Closed manulera closed 5 months ago

manulera commented 7 months ago

Illustrated by this example, see <<<<<<<<<<<<<

Not sure which of the two should be kept, probably the one of Dseqrecord to be consistent with the string behaviour, and use shift instead of seq[n:n] to rotate the origin.

print(Seq('AAAA')[0:0])
# empty sequence

print(SeqRecord(Seq('AAAA'))[0:0].seq)
# empty sequence

print(Dseq('AAAA', circular=True)[0:0])
# AAAA

print(Dseq('AAAA', circular=False)[0:0])
# Empty sequence

print(Dseq('AAAA', circular=True)[1:1])
# AAAA

print(Dseq('AAAA', circular=False)[1:1])
# Empty sequence <<<<<<<<<<<<<

print(Dseqrecord('AAAA', circular=True)[0:0].seq)
# AAAA

print(Dseqrecord('AAAA', circular=False)[0:0].seq)
# Empty sequence

print(Dseqrecord('AAAA', circular=True)[1:1].seq)
# Empty sequence <<<<<<<<<<<<<

print(Dseqrecord('AAAA', circular=False)[1:1].seq)
# Empty sequence
manulera commented 5 months ago

The Dseqrecord('AAAA', circular=True)[1:1] is problematic and I think should be considered a bug, I think it would be desirable to have it work as [0:0].

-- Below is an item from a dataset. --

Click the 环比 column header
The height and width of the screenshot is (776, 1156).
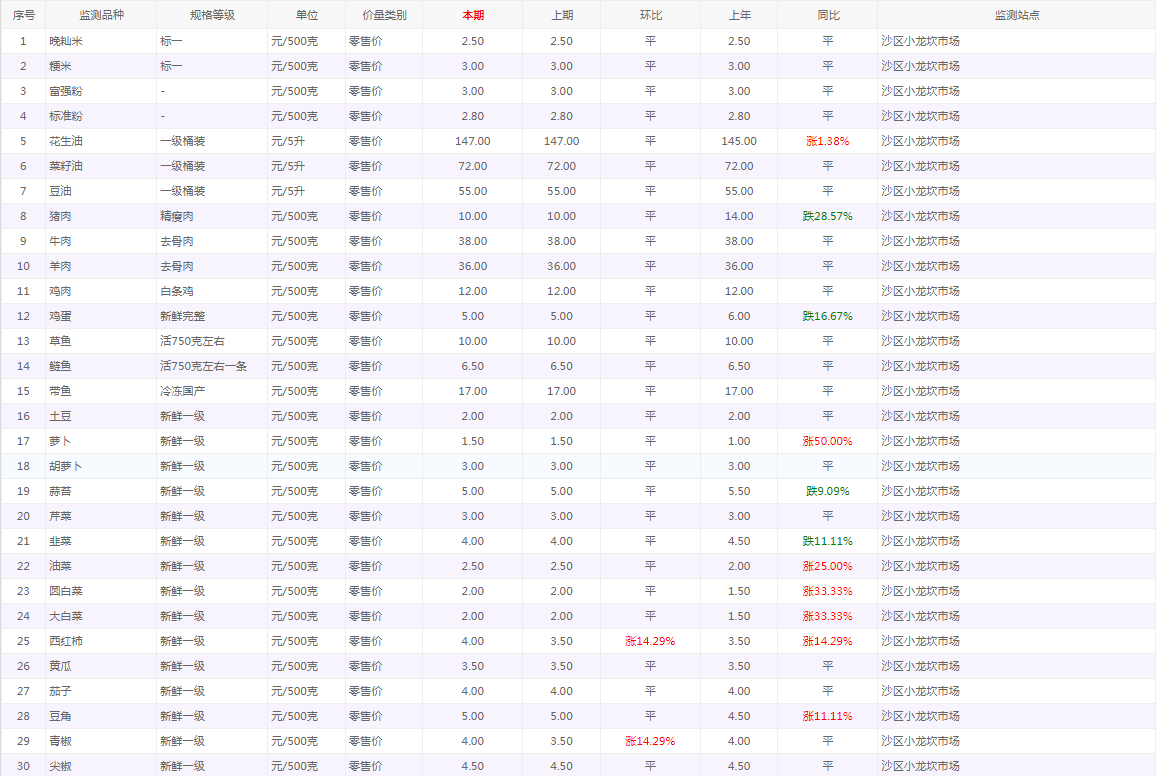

from pydna.dseqrecord import Dseqrecord

seq = Dseqrecord('AAAA', circular=True)
print(seq[0:0].seq)
print(seq[0:len(seq)].seq)

seq = Dseqrecord('AAAA', circular=True)
print(seq[1:1].seq)
print(seq[1:1+len(seq)].seq)

# prints
# AAAA
# AAAA
# empty string
# empty string
manulera commented 5 months ago

@BjornFJohansson dixit: Behaviour should be like the Dseq